Supplied entries Block Start

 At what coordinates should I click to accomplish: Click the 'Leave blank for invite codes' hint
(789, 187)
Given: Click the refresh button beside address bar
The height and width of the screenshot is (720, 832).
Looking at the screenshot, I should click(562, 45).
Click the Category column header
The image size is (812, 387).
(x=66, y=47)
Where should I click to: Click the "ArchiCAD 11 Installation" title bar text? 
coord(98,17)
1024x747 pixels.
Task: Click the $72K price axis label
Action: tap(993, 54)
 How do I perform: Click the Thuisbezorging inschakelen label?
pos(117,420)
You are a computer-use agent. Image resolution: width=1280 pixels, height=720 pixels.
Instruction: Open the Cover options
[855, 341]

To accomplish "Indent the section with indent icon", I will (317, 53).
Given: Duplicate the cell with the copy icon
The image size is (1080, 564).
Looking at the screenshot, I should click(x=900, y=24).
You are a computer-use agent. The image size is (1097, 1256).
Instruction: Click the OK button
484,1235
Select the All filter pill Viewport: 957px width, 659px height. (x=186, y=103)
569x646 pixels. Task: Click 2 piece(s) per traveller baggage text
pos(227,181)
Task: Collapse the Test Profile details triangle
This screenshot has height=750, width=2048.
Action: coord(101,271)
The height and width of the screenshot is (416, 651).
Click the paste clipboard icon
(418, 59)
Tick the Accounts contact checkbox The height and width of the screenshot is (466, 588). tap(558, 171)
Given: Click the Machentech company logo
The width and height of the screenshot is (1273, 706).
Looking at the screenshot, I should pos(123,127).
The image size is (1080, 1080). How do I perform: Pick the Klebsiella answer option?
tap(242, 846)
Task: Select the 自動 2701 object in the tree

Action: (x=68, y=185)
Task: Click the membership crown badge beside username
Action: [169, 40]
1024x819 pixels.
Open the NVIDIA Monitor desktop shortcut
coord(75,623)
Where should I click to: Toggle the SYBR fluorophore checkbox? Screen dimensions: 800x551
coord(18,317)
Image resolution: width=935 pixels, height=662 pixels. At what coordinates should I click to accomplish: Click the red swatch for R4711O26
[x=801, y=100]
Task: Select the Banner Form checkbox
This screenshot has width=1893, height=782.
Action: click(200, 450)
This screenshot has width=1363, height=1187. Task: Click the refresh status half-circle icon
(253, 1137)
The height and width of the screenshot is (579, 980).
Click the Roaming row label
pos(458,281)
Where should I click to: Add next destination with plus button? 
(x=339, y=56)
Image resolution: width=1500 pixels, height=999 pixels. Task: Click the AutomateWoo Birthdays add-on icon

Supplied entries Block End

Referring to the material above, set down exactly the lines between the line with "You are a computer-use agent. The" and the line with "Tick the Accounts", inclusive, and no other lines.

--- Answer below ---
You are a computer-use agent. The image size is (1097, 1256).
Instruction: Click the OK button
484,1235
Select the All filter pill Viewport: 957px width, 659px height. (x=186, y=103)
569x646 pixels. Task: Click 2 piece(s) per traveller baggage text
pos(227,181)
Task: Collapse the Test Profile details triangle
This screenshot has height=750, width=2048.
Action: coord(101,271)
The height and width of the screenshot is (416, 651).
Click the paste clipboard icon
(418, 59)
Tick the Accounts contact checkbox The height and width of the screenshot is (466, 588). tap(558, 171)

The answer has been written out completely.